What is directory traversal?

Directory traversal, also known as “path traversal” (and identified with CWE-22), is a web application vulnerability that enables attackers to access unintended files on an underlying filesystem. Depending on how and where the traversal occurs, this could enable an attacker to read or write arbitrary files on the web server, possibly enabling the attacker to read sensitive data or files, modify application data, or take full control of the web server.

Traversal vulnerabilities are typically described based on whether they enable reading files or writing files. We’ll demonstrate the impact each can have in the following subsections.

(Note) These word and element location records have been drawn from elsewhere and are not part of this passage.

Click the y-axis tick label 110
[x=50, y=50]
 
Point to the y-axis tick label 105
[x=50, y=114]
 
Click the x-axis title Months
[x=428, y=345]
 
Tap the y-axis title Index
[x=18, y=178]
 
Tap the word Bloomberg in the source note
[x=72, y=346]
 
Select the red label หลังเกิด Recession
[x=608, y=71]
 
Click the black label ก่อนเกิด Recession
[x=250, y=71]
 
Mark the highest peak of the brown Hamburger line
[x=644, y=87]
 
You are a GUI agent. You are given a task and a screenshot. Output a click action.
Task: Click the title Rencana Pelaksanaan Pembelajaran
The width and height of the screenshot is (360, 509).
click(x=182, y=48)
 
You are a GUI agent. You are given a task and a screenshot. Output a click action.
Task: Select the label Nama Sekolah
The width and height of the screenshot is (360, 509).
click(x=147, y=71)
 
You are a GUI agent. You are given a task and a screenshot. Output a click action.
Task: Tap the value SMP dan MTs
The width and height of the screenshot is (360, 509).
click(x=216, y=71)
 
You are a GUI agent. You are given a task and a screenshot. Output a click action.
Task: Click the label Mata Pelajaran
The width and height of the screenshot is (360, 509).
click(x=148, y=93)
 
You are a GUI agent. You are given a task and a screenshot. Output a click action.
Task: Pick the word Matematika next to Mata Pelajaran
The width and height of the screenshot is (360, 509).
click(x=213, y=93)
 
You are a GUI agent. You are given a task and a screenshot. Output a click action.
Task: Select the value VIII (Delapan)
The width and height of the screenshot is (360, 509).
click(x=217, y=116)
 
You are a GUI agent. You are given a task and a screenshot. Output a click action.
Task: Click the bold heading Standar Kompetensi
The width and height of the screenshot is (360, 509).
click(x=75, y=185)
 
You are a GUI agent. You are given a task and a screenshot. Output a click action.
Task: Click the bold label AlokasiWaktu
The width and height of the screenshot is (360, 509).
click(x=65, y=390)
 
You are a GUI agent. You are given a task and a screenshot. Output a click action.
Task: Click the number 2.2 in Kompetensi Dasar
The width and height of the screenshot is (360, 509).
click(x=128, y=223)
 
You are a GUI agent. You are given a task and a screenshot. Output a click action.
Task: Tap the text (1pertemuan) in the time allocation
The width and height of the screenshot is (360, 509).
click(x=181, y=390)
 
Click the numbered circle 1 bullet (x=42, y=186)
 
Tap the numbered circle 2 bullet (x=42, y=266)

Directory traversal allowing arbitrary file reads

Consider an application that allows a user to store photos and later retrieve them with a GET request using a filename parameter to specify which file to retrieve. If the application does not include protections against path traversal and builds the file path using the provided filename parameter, it could be possible to retrieve arbitrary files from the underlying web server. Figure 1 shows this sequence in practice:

Even if the application is vulnerable to the outlined traversal, there are still limitations like application permissions to consider. For example, if a model of least privilege is applied that limits the application's access on the web server, its permissions may limit the files the attacker can access with the vulnerability. This is one reason traversal payloads frequently use /etc/passwd as their target — the file needs to be readable by all users. There are other ways to sandbox and limit application access, which we’ll discuss further in the prevention section.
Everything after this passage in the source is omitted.